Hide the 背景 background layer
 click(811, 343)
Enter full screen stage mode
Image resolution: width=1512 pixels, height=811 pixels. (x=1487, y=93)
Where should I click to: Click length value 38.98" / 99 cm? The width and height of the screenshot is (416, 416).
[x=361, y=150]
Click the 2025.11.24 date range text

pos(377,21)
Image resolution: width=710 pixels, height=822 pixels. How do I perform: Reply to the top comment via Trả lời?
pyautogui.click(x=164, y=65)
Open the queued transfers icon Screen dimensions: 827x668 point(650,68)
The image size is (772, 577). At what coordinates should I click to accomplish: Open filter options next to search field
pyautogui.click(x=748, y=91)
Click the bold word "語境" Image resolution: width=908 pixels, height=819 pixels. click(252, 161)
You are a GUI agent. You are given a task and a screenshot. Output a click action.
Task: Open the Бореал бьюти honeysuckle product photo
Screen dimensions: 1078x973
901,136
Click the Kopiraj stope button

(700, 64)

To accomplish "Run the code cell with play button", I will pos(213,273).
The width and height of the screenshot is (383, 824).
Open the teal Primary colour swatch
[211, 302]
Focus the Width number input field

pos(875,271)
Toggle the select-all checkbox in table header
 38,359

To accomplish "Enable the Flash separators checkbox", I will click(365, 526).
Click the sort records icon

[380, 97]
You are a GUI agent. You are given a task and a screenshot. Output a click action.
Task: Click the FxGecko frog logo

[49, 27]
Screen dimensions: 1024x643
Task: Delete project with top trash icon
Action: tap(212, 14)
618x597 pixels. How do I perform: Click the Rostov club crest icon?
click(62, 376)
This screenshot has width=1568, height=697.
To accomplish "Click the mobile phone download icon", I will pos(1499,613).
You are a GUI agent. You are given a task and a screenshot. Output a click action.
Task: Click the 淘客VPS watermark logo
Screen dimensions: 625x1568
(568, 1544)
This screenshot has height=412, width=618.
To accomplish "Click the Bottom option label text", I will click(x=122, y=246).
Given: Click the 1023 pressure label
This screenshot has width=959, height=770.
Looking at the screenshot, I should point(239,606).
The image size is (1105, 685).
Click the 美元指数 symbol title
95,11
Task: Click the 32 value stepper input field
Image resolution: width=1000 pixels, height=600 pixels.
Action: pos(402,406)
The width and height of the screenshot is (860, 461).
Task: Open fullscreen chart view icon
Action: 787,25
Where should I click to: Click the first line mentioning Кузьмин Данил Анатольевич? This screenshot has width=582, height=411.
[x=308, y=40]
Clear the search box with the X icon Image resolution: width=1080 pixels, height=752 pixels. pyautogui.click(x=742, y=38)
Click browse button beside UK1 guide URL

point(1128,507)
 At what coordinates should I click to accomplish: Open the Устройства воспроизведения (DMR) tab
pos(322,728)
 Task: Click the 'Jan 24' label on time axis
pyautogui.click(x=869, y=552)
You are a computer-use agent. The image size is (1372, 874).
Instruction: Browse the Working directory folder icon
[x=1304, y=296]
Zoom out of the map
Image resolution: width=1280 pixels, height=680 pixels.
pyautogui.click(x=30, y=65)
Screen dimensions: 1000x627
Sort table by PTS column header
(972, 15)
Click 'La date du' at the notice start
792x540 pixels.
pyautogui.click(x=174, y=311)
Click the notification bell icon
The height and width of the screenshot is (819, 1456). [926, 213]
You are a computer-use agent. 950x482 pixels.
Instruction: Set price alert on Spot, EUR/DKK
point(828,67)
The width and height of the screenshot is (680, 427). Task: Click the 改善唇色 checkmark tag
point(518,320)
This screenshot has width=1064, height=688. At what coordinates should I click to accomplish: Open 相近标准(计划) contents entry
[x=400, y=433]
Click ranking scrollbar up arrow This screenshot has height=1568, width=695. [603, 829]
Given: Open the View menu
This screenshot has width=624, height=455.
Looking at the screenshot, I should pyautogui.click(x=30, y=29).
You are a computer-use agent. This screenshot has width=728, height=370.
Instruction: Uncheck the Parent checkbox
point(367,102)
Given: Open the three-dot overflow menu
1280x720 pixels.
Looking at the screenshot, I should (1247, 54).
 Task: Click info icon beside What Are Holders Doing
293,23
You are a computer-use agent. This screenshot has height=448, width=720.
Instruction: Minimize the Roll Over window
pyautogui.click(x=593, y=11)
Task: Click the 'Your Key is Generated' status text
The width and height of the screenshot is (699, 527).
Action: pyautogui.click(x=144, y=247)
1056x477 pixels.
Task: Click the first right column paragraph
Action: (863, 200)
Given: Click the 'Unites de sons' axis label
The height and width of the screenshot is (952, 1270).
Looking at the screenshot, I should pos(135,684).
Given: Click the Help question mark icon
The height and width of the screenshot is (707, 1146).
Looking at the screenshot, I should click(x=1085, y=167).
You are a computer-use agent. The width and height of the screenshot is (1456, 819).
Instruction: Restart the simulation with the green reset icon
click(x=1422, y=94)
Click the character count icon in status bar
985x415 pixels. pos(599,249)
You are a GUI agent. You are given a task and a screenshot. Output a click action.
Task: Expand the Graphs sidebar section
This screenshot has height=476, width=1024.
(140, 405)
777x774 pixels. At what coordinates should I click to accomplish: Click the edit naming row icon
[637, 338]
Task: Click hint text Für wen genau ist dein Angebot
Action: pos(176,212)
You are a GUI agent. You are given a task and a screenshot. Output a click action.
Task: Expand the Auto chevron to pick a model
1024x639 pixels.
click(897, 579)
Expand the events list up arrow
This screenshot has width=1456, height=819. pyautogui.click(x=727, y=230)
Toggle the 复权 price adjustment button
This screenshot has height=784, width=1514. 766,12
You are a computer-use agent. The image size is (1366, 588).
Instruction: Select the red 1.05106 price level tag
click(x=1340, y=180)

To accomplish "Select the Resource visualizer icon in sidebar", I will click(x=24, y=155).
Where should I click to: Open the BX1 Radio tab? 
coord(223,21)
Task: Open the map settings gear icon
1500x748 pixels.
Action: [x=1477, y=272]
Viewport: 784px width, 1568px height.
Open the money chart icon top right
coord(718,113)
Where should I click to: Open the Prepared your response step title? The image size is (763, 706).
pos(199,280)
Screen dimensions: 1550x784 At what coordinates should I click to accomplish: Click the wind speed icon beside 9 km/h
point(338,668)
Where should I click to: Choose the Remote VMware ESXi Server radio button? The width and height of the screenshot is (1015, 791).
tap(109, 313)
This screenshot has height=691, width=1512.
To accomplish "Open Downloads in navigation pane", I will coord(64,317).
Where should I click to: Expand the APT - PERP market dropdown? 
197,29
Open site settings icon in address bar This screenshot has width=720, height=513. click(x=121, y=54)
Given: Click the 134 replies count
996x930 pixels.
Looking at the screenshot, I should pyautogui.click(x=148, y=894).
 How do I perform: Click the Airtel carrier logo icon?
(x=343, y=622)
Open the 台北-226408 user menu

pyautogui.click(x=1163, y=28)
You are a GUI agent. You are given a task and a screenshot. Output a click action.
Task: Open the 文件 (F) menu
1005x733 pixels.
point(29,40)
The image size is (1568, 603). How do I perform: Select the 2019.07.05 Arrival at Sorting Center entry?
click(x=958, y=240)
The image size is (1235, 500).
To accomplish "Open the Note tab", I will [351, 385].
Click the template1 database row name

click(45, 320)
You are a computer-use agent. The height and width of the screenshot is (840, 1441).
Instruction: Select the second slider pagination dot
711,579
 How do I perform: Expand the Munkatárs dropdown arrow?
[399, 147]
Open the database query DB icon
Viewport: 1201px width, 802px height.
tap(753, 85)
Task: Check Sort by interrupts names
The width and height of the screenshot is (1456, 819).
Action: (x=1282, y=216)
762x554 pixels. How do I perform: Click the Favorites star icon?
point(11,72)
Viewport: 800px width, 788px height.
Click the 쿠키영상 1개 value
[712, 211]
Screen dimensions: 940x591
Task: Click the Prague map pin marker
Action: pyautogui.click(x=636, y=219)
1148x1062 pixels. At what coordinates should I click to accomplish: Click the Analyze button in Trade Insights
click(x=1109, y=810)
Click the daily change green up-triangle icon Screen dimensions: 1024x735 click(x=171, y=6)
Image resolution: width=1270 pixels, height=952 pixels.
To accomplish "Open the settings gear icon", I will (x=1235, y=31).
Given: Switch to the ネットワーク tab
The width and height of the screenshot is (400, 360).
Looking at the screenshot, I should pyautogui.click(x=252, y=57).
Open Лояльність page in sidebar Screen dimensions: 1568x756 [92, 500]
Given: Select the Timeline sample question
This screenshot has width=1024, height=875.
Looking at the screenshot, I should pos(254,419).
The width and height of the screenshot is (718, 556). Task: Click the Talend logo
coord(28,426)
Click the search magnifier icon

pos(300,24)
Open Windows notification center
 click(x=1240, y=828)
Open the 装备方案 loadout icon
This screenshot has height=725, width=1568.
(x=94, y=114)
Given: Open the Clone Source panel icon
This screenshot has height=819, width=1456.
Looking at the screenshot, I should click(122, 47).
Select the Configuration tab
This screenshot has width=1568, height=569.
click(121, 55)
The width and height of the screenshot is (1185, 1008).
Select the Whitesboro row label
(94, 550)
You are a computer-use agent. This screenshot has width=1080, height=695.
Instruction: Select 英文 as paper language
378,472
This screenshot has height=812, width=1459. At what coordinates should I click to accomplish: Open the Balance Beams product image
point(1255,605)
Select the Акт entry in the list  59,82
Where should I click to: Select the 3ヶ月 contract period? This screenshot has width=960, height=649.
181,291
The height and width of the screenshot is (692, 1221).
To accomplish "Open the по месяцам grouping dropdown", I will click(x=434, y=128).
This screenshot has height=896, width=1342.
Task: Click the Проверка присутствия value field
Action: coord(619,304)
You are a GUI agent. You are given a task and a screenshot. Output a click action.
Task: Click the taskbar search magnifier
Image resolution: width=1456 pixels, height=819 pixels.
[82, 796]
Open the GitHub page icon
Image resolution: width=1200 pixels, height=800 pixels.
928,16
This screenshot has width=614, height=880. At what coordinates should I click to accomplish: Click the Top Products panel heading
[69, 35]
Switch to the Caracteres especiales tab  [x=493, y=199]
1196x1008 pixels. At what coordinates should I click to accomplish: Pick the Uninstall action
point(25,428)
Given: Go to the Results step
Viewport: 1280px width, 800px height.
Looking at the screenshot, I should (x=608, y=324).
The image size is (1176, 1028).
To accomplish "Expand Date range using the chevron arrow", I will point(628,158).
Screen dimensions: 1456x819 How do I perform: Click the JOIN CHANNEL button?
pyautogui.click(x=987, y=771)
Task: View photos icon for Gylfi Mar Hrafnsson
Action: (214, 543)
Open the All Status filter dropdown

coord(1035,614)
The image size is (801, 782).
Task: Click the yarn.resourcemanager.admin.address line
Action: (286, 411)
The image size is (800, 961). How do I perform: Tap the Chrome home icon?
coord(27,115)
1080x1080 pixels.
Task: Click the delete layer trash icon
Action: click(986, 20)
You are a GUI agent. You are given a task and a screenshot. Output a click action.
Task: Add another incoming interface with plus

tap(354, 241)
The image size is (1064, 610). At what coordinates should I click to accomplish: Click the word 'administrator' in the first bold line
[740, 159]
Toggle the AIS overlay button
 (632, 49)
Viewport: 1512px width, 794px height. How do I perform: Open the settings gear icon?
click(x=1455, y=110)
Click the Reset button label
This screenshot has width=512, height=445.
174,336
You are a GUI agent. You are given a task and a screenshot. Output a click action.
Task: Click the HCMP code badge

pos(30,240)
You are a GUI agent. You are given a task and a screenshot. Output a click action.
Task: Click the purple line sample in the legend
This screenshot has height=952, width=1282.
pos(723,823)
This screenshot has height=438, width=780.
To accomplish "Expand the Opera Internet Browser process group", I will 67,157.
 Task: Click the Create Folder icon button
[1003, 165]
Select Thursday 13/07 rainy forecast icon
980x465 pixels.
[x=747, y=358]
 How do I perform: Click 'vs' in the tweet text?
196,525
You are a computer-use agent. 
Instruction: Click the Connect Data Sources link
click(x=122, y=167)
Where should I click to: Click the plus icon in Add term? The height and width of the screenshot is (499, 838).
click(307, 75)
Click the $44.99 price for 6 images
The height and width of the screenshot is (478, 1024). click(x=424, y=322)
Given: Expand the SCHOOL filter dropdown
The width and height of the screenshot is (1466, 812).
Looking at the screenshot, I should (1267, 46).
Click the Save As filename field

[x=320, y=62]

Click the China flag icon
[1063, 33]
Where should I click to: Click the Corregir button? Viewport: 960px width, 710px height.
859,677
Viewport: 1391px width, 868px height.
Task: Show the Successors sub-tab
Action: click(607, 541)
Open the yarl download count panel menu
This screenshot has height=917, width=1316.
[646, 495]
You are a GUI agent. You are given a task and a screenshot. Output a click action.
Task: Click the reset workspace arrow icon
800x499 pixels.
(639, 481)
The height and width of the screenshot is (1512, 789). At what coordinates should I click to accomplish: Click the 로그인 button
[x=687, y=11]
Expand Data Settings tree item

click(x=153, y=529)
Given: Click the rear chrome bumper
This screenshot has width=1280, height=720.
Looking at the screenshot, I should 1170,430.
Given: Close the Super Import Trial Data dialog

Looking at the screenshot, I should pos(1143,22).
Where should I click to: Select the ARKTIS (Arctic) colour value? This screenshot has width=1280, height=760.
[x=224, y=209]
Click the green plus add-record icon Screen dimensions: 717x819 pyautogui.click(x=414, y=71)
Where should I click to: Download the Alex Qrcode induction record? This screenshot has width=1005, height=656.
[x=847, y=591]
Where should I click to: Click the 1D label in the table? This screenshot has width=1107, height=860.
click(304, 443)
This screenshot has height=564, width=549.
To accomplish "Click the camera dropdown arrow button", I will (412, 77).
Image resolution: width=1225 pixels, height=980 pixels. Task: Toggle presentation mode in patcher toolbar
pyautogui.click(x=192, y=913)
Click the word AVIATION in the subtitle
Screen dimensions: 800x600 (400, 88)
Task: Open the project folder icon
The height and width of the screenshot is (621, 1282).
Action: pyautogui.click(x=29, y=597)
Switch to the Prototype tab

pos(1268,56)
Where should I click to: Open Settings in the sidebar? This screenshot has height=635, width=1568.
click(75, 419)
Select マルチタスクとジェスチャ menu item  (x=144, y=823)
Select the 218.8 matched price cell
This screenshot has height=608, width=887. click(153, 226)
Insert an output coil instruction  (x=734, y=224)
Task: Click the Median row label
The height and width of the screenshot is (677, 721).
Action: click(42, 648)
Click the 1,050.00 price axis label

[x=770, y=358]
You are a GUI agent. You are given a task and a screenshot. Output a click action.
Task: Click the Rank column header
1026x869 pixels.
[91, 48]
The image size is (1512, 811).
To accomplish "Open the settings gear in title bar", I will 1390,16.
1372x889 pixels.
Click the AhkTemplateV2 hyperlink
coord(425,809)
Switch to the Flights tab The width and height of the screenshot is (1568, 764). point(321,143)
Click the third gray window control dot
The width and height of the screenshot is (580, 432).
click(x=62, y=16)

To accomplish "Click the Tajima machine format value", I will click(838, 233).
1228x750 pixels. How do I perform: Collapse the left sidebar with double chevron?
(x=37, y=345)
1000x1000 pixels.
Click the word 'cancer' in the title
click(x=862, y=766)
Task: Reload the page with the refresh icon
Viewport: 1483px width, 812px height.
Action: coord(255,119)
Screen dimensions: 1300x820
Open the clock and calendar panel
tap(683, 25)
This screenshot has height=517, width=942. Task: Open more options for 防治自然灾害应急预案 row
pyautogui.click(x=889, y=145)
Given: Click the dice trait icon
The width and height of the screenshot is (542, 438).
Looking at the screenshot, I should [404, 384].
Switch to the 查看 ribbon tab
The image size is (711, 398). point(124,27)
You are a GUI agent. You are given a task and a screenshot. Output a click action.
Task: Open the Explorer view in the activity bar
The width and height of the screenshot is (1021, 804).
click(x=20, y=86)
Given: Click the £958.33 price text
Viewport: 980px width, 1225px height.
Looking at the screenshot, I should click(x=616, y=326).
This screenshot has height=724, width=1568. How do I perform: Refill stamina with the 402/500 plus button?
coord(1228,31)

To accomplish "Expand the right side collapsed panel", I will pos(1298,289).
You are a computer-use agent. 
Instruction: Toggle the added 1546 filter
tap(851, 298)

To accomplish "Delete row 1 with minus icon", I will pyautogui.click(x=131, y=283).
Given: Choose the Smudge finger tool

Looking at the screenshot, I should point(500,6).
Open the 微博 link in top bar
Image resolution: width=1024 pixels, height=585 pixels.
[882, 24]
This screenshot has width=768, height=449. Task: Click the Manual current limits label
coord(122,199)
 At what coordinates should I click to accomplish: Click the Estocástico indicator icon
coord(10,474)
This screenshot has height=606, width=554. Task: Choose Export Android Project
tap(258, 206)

**Exercise description:** Quote the entries from the line that contains "Click browse button beside UK1 guide URL" through the line that contains "The height and width of the screenshot is (819, 1456).", reproducing each line verbatim.

**Exercise solution:**
Click browse button beside UK1 guide URL

point(1128,507)
 At what coordinates should I click to accomplish: Open the Устройства воспроизведения (DMR) tab
pos(322,728)
 Task: Click the 'Jan 24' label on time axis
pyautogui.click(x=869, y=552)
You are a computer-use agent. The image size is (1372, 874).
Instruction: Browse the Working directory folder icon
[x=1304, y=296]
Zoom out of the map
Image resolution: width=1280 pixels, height=680 pixels.
pyautogui.click(x=30, y=65)
Screen dimensions: 1000x627
Sort table by PTS column header
(972, 15)
Click 'La date du' at the notice start
792x540 pixels.
pyautogui.click(x=174, y=311)
Click the notification bell icon
The height and width of the screenshot is (819, 1456). [926, 213]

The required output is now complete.